> _Record set_:
○ ○ ○ ○ ○
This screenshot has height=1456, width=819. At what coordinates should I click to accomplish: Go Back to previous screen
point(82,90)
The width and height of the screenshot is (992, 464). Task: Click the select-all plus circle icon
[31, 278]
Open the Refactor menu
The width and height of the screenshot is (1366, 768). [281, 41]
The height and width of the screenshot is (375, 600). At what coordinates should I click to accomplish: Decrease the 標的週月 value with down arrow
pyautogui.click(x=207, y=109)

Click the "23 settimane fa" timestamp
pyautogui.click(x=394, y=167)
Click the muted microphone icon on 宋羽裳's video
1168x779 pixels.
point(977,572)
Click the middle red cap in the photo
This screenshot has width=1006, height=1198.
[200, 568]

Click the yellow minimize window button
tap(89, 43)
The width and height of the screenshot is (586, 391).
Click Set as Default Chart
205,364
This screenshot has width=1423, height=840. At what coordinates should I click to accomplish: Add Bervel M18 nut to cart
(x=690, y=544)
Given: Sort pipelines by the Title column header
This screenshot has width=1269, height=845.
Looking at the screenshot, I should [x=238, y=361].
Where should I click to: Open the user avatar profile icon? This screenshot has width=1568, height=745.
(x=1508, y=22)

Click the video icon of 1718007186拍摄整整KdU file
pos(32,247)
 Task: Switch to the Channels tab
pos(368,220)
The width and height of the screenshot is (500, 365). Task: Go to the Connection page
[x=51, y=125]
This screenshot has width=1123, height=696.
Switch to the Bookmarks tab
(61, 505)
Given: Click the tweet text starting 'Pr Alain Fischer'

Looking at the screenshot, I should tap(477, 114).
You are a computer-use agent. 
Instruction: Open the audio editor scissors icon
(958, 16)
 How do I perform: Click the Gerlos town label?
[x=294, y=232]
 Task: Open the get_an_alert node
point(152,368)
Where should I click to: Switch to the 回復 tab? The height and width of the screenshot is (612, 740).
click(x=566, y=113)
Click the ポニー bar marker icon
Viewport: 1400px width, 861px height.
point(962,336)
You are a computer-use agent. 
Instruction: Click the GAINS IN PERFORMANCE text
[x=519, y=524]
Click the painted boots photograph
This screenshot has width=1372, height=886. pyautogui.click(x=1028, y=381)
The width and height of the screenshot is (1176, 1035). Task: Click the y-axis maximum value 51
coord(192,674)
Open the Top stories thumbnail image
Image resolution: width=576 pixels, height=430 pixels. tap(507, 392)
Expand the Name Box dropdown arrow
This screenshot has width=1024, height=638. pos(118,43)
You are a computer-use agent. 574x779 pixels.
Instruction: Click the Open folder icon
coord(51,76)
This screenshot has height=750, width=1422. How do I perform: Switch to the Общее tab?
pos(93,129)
○ ○ ○ ○ ○
> _Task description_:
Select every line above that contains the string "pixels", and copy each one.

> _The response_:
1168x779 pixels.
Image resolution: width=576 pixels, height=430 pixels. tap(507, 392)
You are a computer-use agent. 574x779 pixels.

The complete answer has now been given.